*** Block opens ***

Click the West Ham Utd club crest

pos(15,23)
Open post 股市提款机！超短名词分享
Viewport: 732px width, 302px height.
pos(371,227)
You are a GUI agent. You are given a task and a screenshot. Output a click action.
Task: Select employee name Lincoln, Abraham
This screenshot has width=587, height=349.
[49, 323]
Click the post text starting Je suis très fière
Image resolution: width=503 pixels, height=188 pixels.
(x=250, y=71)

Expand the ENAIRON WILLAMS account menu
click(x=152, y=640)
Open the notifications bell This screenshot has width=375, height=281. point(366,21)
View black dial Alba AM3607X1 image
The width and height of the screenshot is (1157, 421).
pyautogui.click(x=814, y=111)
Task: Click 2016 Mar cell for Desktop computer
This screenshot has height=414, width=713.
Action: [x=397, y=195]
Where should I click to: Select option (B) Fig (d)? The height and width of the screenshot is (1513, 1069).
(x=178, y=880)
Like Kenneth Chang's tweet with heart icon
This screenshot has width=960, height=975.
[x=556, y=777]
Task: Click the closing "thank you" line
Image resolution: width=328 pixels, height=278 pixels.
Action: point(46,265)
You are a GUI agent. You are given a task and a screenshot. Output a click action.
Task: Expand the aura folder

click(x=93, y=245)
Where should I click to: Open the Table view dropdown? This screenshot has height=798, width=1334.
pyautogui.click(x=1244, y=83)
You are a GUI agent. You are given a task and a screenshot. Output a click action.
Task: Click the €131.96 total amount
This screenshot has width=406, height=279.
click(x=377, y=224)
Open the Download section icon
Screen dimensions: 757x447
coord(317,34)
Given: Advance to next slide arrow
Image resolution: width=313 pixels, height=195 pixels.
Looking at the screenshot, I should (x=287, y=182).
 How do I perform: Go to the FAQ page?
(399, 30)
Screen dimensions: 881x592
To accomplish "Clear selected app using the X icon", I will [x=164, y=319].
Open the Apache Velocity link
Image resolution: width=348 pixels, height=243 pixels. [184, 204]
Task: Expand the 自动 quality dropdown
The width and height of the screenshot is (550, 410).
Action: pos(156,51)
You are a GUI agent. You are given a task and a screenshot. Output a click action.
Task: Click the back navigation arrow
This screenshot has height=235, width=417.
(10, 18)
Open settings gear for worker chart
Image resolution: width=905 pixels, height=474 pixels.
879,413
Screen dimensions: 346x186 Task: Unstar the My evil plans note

*** Block closes ***

What to do:
Print every record exactly as written.

Response to this task:
Click the West Ham Utd club crest

pos(15,23)
Open post 股市提款机！超短名词分享
Viewport: 732px width, 302px height.
pos(371,227)
You are a GUI agent. You are given a task and a screenshot. Output a click action.
Task: Select employee name Lincoln, Abraham
This screenshot has width=587, height=349.
[49, 323]
Click the post text starting Je suis très fière
Image resolution: width=503 pixels, height=188 pixels.
(x=250, y=71)

Expand the ENAIRON WILLAMS account menu
click(x=152, y=640)
Open the notifications bell This screenshot has width=375, height=281. point(366,21)
View black dial Alba AM3607X1 image
The width and height of the screenshot is (1157, 421).
pyautogui.click(x=814, y=111)
Task: Click 2016 Mar cell for Desktop computer
This screenshot has height=414, width=713.
Action: [x=397, y=195]
Where should I click to: Select option (B) Fig (d)? The height and width of the screenshot is (1513, 1069).
(x=178, y=880)
Like Kenneth Chang's tweet with heart icon
This screenshot has width=960, height=975.
[x=556, y=777]
Task: Click the closing "thank you" line
Image resolution: width=328 pixels, height=278 pixels.
Action: point(46,265)
You are a GUI agent. You are given a task and a screenshot. Output a click action.
Task: Expand the aura folder

click(x=93, y=245)
Where should I click to: Open the Table view dropdown? This screenshot has height=798, width=1334.
pyautogui.click(x=1244, y=83)
You are a GUI agent. You are given a task and a screenshot. Output a click action.
Task: Click the €131.96 total amount
This screenshot has width=406, height=279.
click(x=377, y=224)
Open the Download section icon
Screen dimensions: 757x447
coord(317,34)
Given: Advance to next slide arrow
Image resolution: width=313 pixels, height=195 pixels.
Looking at the screenshot, I should (x=287, y=182).
 How do I perform: Go to the FAQ page?
(399, 30)
Screen dimensions: 881x592
To accomplish "Clear selected app using the X icon", I will [x=164, y=319].
Open the Apache Velocity link
Image resolution: width=348 pixels, height=243 pixels. [184, 204]
Task: Expand the 自动 quality dropdown
The width and height of the screenshot is (550, 410).
Action: pos(156,51)
You are a GUI agent. You are given a task and a screenshot. Output a click action.
Task: Click the back navigation arrow
This screenshot has height=235, width=417.
(10, 18)
Open settings gear for worker chart
Image resolution: width=905 pixels, height=474 pixels.
879,413
Screen dimensions: 346x186 Task: Unstar the My evil plans note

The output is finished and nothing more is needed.